:: INFORMATION
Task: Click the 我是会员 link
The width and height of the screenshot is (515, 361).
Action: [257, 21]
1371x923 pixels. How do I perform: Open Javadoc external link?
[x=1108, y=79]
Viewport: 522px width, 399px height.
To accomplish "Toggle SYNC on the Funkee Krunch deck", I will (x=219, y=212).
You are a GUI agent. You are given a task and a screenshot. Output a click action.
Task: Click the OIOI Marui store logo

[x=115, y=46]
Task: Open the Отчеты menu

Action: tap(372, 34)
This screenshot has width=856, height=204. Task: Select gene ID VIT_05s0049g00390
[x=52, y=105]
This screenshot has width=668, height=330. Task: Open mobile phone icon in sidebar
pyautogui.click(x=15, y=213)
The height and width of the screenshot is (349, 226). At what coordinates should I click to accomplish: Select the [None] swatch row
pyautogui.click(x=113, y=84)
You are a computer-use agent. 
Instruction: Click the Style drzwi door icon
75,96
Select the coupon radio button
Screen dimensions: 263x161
::::
▶ [EXERCISE DETAILS]:
The full set of records is to be written out once more, word for word.

▶ [TASK SOLUTION]:
Task: Click the 我是会员 link
The width and height of the screenshot is (515, 361).
Action: [257, 21]
1371x923 pixels. How do I perform: Open Javadoc external link?
[x=1108, y=79]
Viewport: 522px width, 399px height.
To accomplish "Toggle SYNC on the Funkee Krunch deck", I will (x=219, y=212).
You are a GUI agent. You are given a task and a screenshot. Output a click action.
Task: Click the OIOI Marui store logo

[x=115, y=46]
Task: Open the Отчеты menu

Action: tap(372, 34)
This screenshot has width=856, height=204. Task: Select gene ID VIT_05s0049g00390
[x=52, y=105]
This screenshot has width=668, height=330. Task: Open mobile phone icon in sidebar
pyautogui.click(x=15, y=213)
The height and width of the screenshot is (349, 226). At what coordinates should I click to accomplish: Select the [None] swatch row
pyautogui.click(x=113, y=84)
You are a computer-use agent. 
Instruction: Click the Style drzwi door icon
75,96
Select the coupon radio button
Screen dimensions: 263x161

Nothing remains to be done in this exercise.